Richard Brooks construit un petit bijou d’orfèvrerie fine avec De Sang-Froid : le montage, la construction du film, les transitions – bref la syntaxe - le placent dans la catégorie des meilleurs cinéastes de son temps.
Déjà scénariste des excellents Key Largo et Les démons de la liberté, réalisateur des non moins excellents Elmer Gantry et Bas les masques (le visionnage de La chatte sur un toit brûlant, il y a longtemps, a été moins marquant), Brooks maintient la barre haute avec De Sang Froid. Certes le travail de sape monumental de Truman Capote lui facilite la tâche, néanmoins il réécrit librement le livre et signe un scénario personnel où affleurent son point de vue, ses valeurs, sa relecture du fait divers et bien sûr sa mise en scène.
Brooks construit son récit sur l’attente de la scène de l’impardonnable crime qui, bien qu’annoncé assez vite, ne sera montré, pendant 10 minutes brillantes de tension, de violence glaciale et gratuite et de folie passagère, qu’à l’approche de la fin du film, après l’arrestation des criminels.

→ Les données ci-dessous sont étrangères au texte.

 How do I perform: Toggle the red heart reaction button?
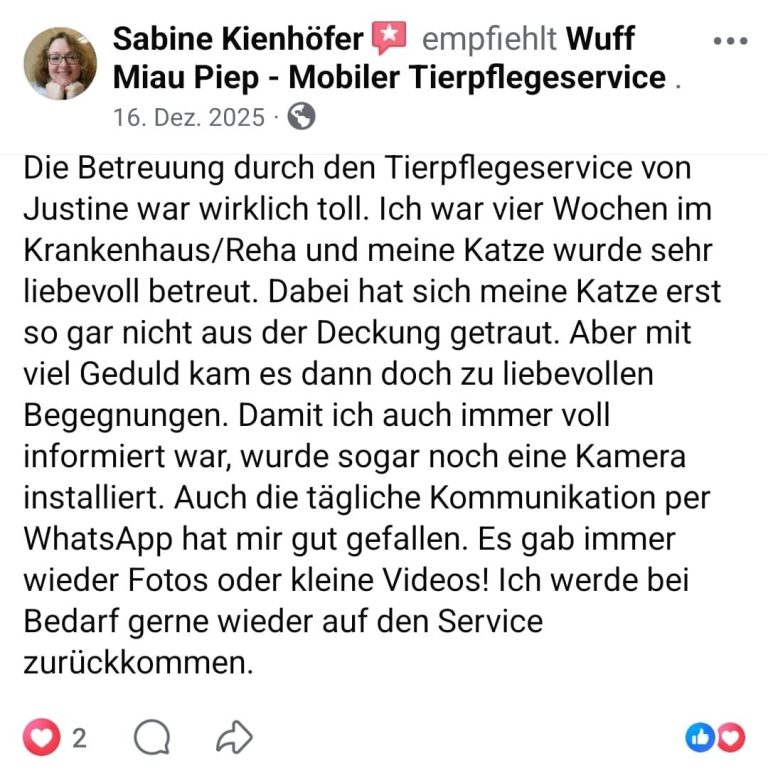pyautogui.click(x=41, y=737)
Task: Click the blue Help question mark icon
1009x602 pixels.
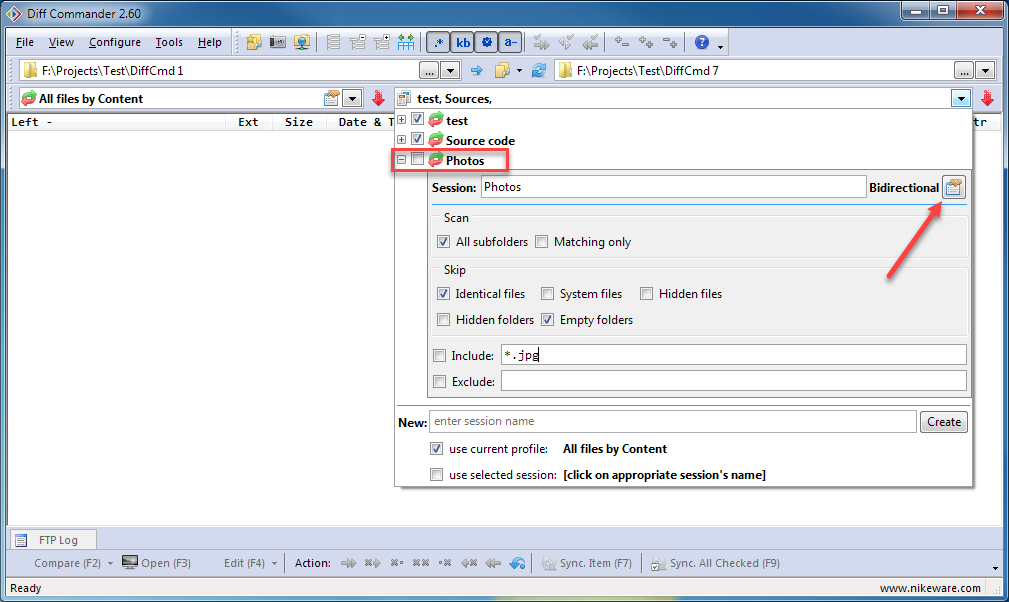Action: pos(701,42)
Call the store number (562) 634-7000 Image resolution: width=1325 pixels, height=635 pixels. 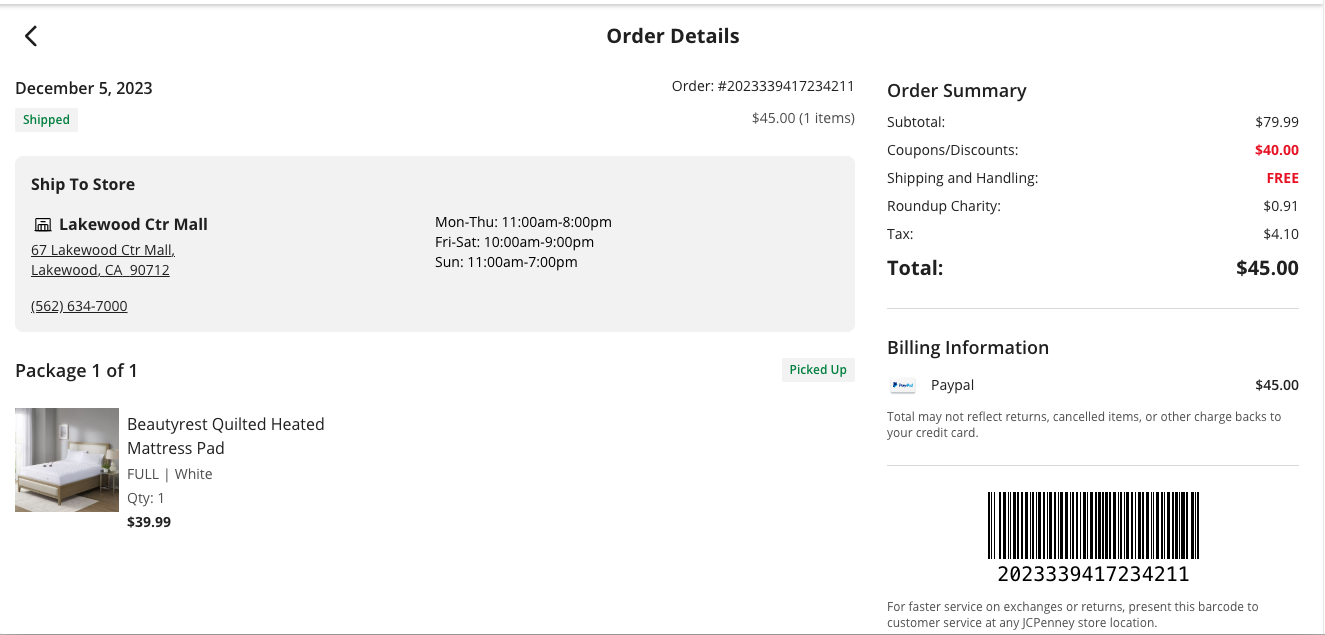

Jusque-là, Brooks les humanise à travers leur simplicité (parfois affligeante), explore leur passé et leur psychologie pour expliquer ce geste que la population ne comprendra ni ne justifiera jamais, à travers un montage génial, fait d’analepses introduites par des fondus enchaînés très soignés et d’une grande créativité, dans un récit qui se veut fluide en épousant les cheminements intérieurs des personnages, le tout en déshumanisant la famille Clutter dans un montage alterné où elle apparaît comme une famille américaine traditionnelle ne suscitant alors aucun émoi chez le spectateur.
Puis, lorsque l’enquête prend les rênes du récit, Brooks continue de montrer un duo de criminels pas encore condamnables moralement, justifiant leur acte par leur passé de marginaux (fait d’absences, de frustration, de violence symbolique voire physique), mais avec une remarquable complexité et finesse dans l’analyse sociologique et psychologique. L’innommable acte perpétré par ce duo de losers viendra néanmoins rééquilibrer les forces morales et attribuer à la famille Clutter toute la pitié que sa tragédie mérite. Enfin, la fin du film, après le jugement irrévocable du jury et du spectateur, remontre des assassins humains dont la mort glaçante et évitable par pendaison remet en question la peine de mort en la renvoyant à la cruauté de leur crime dans un blanc et noir d’une belle épure.